More on this trip in a day or so … as well as some video and a slideshow.
UPDATE: Filing this blog post through the blogging feature of MS Word 2007 has invoked some drastic formatting problems – basically, most of the photos didn’t show up, the captions were all wrong, and the photo sizes were way, way too wide for the columns. So I’ve yanked them, and will be doing multi-file updates to try to allow y’all to see what it is that I’ve been talking about. Also, the photo credit on the shot of the Aguilas Negras didn’t come through – that photo was from Cambio, as you will see if you click through the link. I highly recommend checking out the story that goes along with that photo – it’s a great description of how bad the situation on Colombia’s eastern border has gotten – for those of you who speak only Gringo-ese, the headline basically translates as "Birds of Prey."
did you really believe all the lies that write?

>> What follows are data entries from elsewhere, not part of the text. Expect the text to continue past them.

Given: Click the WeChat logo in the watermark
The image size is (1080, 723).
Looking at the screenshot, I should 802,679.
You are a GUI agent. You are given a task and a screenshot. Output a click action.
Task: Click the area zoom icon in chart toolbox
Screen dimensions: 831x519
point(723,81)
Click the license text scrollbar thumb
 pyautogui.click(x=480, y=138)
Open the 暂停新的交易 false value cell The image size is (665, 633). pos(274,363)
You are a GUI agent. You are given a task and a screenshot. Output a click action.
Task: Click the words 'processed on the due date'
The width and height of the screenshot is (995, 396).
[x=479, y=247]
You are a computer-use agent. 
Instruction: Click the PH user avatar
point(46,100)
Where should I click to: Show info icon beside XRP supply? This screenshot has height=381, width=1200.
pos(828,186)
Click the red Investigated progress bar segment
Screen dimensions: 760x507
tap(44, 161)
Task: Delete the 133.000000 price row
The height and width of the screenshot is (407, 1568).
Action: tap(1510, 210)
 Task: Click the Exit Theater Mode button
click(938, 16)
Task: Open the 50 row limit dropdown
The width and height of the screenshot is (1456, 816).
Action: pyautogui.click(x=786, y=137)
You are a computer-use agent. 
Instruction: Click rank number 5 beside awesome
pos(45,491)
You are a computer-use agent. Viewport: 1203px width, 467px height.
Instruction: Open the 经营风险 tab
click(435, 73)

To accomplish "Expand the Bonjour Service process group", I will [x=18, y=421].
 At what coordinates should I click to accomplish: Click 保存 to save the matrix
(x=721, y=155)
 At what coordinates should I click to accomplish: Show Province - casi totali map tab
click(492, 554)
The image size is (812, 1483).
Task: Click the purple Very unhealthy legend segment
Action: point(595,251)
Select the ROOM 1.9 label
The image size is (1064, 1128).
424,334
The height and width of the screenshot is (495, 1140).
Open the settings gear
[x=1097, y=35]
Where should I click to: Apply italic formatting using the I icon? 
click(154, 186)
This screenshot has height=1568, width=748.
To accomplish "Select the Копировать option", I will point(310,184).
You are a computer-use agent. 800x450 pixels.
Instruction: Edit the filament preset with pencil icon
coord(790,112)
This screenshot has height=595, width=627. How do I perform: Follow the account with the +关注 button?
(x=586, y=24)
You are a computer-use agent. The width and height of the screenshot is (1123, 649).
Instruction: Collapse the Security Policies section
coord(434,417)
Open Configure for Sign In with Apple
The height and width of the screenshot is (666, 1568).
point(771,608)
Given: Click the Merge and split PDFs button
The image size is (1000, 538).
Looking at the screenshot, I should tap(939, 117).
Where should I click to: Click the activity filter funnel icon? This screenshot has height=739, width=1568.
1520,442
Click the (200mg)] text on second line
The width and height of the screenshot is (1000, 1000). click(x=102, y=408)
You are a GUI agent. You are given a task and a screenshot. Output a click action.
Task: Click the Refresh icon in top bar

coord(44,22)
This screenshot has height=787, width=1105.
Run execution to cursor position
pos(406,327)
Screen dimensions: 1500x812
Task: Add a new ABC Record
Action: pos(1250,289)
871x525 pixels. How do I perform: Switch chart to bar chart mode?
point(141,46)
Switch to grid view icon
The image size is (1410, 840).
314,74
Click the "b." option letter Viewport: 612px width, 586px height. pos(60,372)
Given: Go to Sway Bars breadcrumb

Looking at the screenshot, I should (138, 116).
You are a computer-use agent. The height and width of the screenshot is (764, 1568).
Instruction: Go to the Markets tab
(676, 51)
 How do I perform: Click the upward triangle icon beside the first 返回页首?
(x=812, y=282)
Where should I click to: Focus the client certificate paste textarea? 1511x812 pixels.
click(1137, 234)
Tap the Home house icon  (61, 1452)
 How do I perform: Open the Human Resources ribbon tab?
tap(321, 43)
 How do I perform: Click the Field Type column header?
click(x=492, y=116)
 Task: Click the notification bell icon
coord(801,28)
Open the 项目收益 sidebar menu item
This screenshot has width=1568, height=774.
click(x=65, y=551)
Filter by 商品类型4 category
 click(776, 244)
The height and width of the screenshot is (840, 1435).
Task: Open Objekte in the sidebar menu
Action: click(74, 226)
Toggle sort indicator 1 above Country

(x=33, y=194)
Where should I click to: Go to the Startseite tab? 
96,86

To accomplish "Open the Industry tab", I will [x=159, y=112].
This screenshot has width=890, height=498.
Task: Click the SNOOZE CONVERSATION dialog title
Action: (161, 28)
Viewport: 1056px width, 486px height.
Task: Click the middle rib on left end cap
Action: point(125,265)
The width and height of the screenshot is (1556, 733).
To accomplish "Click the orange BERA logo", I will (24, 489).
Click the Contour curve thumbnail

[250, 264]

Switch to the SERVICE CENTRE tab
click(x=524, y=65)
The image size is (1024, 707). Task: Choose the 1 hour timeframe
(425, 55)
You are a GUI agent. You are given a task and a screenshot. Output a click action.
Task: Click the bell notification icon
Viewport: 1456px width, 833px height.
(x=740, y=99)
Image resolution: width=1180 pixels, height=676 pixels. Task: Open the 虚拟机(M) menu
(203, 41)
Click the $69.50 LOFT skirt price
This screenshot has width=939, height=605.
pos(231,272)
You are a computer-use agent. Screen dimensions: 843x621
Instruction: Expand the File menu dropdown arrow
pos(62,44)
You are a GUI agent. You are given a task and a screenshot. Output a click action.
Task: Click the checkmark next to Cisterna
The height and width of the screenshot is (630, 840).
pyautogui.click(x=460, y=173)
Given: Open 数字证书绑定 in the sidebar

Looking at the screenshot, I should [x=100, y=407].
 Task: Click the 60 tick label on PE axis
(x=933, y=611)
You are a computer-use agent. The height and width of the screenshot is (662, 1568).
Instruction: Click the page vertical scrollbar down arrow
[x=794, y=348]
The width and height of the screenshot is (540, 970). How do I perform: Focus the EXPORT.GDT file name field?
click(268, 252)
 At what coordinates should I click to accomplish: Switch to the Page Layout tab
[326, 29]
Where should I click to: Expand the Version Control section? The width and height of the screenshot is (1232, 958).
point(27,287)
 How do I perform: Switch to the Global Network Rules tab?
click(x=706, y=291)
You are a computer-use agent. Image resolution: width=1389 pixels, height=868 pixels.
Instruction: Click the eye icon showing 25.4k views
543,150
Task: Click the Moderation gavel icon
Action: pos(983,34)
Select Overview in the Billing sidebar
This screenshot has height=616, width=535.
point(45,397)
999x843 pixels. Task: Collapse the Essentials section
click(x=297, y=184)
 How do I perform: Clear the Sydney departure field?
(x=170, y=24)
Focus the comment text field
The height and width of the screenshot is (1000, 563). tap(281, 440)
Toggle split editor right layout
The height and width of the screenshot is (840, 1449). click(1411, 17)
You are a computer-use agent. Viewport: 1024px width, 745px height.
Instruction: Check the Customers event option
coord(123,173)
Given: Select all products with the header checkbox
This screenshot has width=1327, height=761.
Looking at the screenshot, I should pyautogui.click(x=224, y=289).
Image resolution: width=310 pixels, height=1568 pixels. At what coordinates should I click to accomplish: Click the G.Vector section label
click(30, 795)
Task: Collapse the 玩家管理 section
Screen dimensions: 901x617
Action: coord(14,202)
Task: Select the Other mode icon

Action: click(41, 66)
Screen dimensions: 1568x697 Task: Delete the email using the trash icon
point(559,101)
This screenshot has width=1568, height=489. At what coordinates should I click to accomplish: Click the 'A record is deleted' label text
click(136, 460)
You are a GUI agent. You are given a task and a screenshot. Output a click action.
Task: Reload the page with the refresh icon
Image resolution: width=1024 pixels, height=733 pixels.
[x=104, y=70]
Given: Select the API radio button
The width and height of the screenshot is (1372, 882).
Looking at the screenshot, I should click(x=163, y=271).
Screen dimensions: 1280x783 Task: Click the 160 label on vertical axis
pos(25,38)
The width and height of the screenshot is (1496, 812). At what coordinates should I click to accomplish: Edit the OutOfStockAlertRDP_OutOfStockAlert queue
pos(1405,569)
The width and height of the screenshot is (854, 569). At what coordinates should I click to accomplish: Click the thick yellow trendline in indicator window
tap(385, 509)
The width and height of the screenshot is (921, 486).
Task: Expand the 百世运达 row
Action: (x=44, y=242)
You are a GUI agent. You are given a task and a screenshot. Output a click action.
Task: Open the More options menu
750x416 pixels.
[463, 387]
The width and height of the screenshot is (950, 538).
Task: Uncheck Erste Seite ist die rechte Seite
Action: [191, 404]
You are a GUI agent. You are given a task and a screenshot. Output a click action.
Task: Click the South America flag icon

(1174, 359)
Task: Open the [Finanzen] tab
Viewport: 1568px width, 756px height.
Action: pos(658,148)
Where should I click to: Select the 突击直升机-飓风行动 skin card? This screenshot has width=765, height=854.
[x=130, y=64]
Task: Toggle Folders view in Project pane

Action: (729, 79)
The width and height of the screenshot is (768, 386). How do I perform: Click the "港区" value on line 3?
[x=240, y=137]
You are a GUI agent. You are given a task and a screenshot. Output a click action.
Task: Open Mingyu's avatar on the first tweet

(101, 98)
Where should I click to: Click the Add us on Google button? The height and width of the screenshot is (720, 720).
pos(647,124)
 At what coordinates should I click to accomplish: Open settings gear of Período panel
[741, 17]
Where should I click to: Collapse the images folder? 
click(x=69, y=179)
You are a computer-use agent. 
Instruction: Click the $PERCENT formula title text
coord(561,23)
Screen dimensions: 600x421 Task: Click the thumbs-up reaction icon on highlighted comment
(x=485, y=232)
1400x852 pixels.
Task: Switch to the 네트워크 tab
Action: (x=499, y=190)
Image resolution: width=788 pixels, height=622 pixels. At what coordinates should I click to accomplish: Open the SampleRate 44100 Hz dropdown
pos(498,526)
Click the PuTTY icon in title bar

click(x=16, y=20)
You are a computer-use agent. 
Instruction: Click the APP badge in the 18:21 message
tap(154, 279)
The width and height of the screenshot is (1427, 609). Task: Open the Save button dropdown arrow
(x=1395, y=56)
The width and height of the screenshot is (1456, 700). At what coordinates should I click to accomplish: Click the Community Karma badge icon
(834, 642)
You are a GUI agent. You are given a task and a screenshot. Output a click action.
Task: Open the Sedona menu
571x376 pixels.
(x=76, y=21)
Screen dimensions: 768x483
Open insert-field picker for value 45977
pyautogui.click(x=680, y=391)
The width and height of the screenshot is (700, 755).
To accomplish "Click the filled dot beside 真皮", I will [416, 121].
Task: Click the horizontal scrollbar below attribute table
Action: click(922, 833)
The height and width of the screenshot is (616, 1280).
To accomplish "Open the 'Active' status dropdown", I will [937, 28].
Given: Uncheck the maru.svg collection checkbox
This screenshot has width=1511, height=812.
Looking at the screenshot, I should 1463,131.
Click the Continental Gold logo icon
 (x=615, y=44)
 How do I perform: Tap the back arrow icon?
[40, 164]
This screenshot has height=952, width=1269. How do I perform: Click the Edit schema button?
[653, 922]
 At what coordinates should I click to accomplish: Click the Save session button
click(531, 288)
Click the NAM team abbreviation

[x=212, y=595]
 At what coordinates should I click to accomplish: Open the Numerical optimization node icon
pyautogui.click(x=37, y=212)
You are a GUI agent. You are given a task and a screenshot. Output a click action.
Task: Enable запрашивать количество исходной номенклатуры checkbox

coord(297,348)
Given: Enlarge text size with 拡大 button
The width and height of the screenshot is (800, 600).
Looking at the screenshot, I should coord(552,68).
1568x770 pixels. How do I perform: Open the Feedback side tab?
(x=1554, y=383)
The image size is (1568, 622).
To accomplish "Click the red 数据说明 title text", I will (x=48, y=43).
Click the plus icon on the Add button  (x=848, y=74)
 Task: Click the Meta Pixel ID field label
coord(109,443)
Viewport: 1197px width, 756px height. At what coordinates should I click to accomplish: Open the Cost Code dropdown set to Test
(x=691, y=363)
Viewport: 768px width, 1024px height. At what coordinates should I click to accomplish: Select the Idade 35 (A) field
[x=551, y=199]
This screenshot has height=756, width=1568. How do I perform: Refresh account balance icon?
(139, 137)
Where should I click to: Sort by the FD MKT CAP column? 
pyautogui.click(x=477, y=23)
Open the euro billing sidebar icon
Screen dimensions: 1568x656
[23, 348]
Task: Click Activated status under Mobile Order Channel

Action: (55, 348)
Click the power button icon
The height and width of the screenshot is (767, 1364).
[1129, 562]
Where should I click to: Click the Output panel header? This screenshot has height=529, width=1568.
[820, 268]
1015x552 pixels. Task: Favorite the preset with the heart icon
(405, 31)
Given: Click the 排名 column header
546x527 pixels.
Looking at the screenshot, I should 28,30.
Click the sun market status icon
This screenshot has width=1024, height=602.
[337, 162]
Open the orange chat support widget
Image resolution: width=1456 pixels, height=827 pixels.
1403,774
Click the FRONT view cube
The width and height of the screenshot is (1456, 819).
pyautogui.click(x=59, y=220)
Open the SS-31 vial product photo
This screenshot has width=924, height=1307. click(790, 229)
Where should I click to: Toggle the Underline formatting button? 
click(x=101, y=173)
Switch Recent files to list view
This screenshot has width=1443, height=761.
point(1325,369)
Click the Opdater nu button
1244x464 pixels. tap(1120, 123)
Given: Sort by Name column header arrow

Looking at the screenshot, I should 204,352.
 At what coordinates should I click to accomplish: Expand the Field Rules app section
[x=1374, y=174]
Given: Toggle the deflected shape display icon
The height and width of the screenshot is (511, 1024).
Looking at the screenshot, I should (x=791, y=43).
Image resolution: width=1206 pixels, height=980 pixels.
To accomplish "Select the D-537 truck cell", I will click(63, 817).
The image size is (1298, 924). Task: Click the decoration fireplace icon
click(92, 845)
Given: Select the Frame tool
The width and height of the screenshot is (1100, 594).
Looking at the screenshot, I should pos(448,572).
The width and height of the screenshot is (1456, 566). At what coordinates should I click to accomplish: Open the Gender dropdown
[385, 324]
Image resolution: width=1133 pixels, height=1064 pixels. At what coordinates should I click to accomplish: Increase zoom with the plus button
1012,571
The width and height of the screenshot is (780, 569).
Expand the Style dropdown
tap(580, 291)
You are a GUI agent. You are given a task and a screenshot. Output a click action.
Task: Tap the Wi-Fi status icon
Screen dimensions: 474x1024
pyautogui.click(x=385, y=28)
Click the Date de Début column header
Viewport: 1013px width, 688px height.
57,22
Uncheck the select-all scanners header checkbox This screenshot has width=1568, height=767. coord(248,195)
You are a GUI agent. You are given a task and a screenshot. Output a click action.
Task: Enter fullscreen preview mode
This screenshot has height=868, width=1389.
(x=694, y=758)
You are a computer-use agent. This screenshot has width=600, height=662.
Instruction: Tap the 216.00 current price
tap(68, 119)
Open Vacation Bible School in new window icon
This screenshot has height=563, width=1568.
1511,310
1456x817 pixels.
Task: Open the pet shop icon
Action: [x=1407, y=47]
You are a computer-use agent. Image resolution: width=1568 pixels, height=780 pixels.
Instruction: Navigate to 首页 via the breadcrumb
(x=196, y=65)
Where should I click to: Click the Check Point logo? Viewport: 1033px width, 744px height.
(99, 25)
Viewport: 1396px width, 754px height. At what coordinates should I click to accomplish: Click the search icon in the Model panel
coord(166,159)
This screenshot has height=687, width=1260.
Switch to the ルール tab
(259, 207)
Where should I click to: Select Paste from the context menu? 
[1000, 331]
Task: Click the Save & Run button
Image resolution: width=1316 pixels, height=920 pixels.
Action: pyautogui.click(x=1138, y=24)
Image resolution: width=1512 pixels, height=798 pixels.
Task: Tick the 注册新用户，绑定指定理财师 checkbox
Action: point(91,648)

all this text is just a compilation of common places,estereotypes and lies to create some insteresting history, but believe me, don’t work.
Jorge –
Apparently, I’ve struck a nerve here.
So OK, I’ll play along. What is it – specifically – that you object to? If I have made an error, I will correct it. If you have another point of view, or opinion, feel free to express it.
Otherwise, what I have written is what I saw while making this trip (and photos of what I have described are available online, if you’d like to check), and heard from the people I talked to while on this trip. I have also included hyperlinks to my sources, so you can follow them and see what I am basing my post on.